Hybrid mismatch arrangements can be categorised based on their fundamental mechanics into:

  • Arrangements that use hybrid entities, where a single entity is treated differently for tax purposes in terms of the law of two or more jurisdictions. The divergent treatment of the hybrid entity between jurisdictions precipitates different characterisation of payments made in relation to the hybrid entity under the laws of different jurisdictions.
  • The hybridity of an entity is generally a function of its transparency or opacity for tax purposes; and consequently how its tax treatment in a particular jurisdiction, impacts a particular payment. Generally hybrid mismatch arrangements exploit the transparency or opacity of the entity for tax purposes.
  • A partnership is a typical example of a hybrid entity, treated as transparent in certain jurisdictions but as partially opaque in other jurisdictions.
  • Another example of a popular hybrid entity encountered in the international arena is the Dutch cooperative association (COOP), due to the favourable Dutch tax treatment it receives as well as its structural flexibility from a Dutch legal perspective. The COOP has a legal personality but it does not have shares and instead of shareholders, it has members. This fact notwithstanding, its distributions are deemed to be dividends. Its attributes from an international tax planning perspective are indubitable.
  • Arrangements that use hybrid instruments, where the same instrument is subject to divergent tax treatment between two or more jurisdictions. The tax treatment of hybrid instruments between jurisdictions also gives rise to different characterisation of payments made in terms of such hybrid instrument under the laws of different jurisdictions. Generally the divergent tax treatment arises due to the instrument being categorised as debt in one jurisdiction and equity in another. Hybrid instruments may be subdivided into:
  • hybrid transfers, being arrangements pertaining to an asset where taxpayers in two jurisdictions assume mutually incompatible positions relative to the ownership of such asset, for example the hybrid transfer qualifies as a transfer of ownership of the asset in one jurisdiction for tax purposes but as a collateralised loan in the other jurisdiction; and
  • hybrid financial instruments, which are financial instruments in terms of which taxpayers assume mutually incompatible positions in relation to the same payment made under the instrument.

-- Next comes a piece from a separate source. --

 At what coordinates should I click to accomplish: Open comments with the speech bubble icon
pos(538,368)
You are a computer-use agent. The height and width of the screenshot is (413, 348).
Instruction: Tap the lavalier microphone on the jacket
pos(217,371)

In consequence of the BEPS risks associated with hybrid mismatch arrangements, and with the objective of improving the coherence of corporate income taxation at the international level, the OECD called for recommendations regarding the design of domestic rules and the development of model treaty provisions that would neutralise the tax effects of hybrid mismatch arrangements. The 2015 Final Hybrids Report details those recommendations.

Here we are concerned with Part I of the 2015 Final Hybrids Report, which bears upon the Discussion Draft, and contains recommendations for amendments to domestic law. The absorption of the recommendations into domestic law; in conjunction with the proposed model treaty changes, will operate to neutralise hybrid mismatches, by eliminating multiple deductions for a single item of expenditure (double deduction (DD) outcomes); deductions without corresponding taxation of income (deduction/no inclusion
(D/NI) outcomes); and/or the generation of multiple foreign tax credits for one amount of foreign tax paid. By neutralising the mismatch in tax outcomes, the rules will prevent these arrangements from being used as a mechanism for BEPS without adversely impacting inter-jurisdictional trade and investment.

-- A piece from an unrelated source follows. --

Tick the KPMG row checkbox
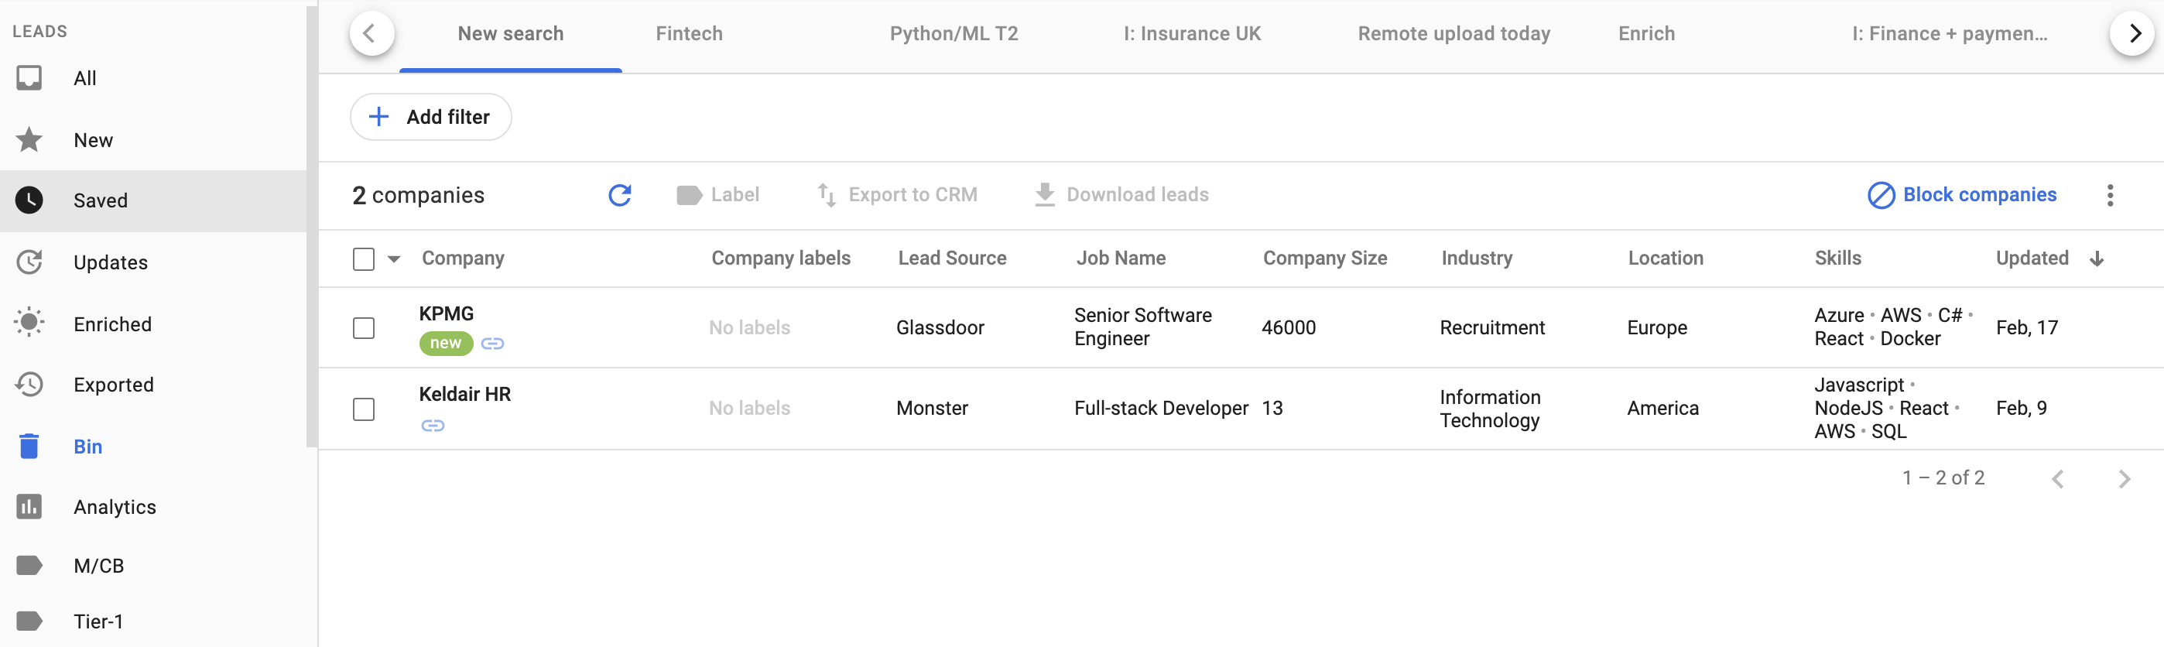 (364, 328)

Part I of the 2015 Final Hybrids Report sets out recommendations for rules to address mismatches in tax outcomes where they arise in respect of payments made under a hybrid financial instrument or payments made to or by a hybrid entity. It also recommends rules to address indirect mismatches that arise when the effects of a hybrid mismatch arrangement are imported into a third jurisdiction.

The recommendations take the form of linking rules that align the tax treatment of an instrument or entity with the tax treatment in the counterparty jurisdiction without disturbing the commercial outcome of the arrangement. The rules apply automatically and there is a rule order in the form of a primary rule and a secondary or defensive rule.

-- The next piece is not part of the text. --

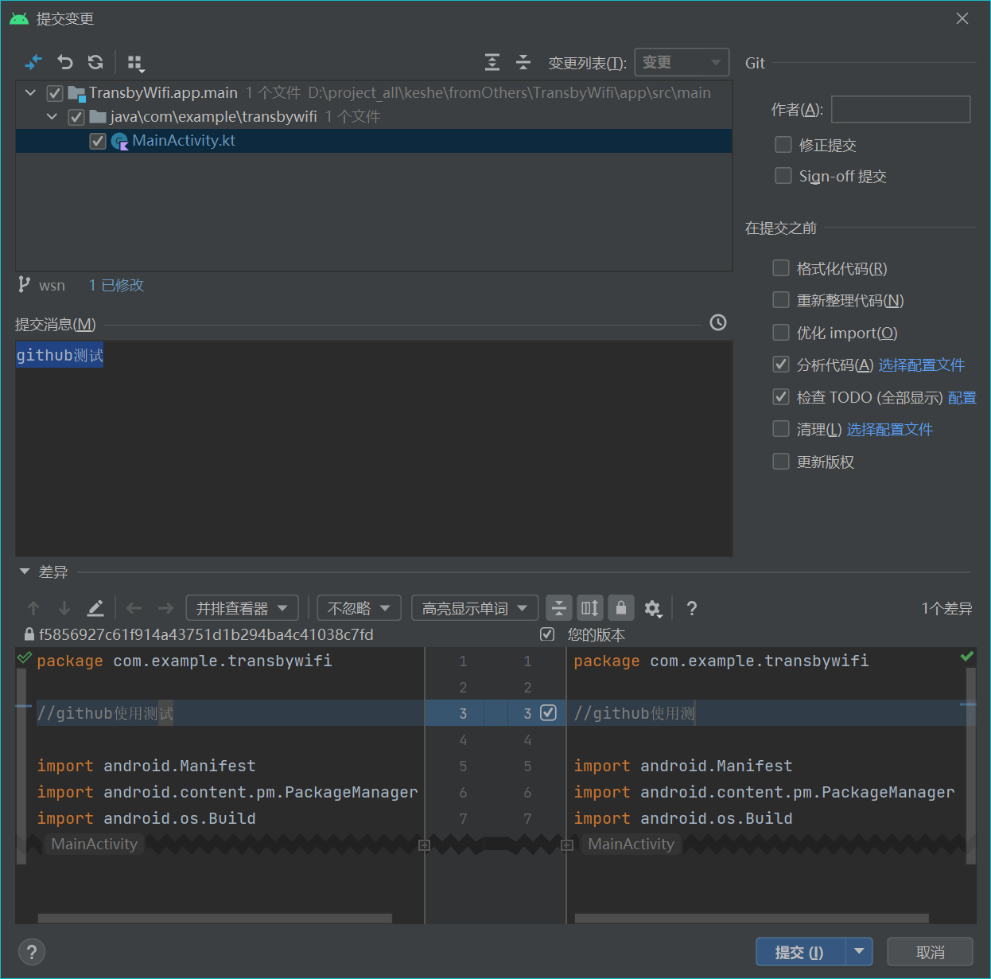Open commit message history clock icon
991x979 pixels.
[717, 322]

The recommended primary rule is that countries deny taxpayers a deduction for a payment to the extent that it is not included in the taxable income of the recipient in the counterparty jurisdiction (D/NI outcome); or deny taxpayers a deduction when the payment is also deductible in the counterparty jurisdiction (DD outcome). If the primary rule is not applied, then the counterparty jurisdiction can generally apply a defensive rule, either requiring the deductible payment to be included in income; or denying the duplicate deduction depending on the nature of the mismatch.

The rule order prevents more than one jurisdiction applying the rule to the same arrangement and also avoids double taxation.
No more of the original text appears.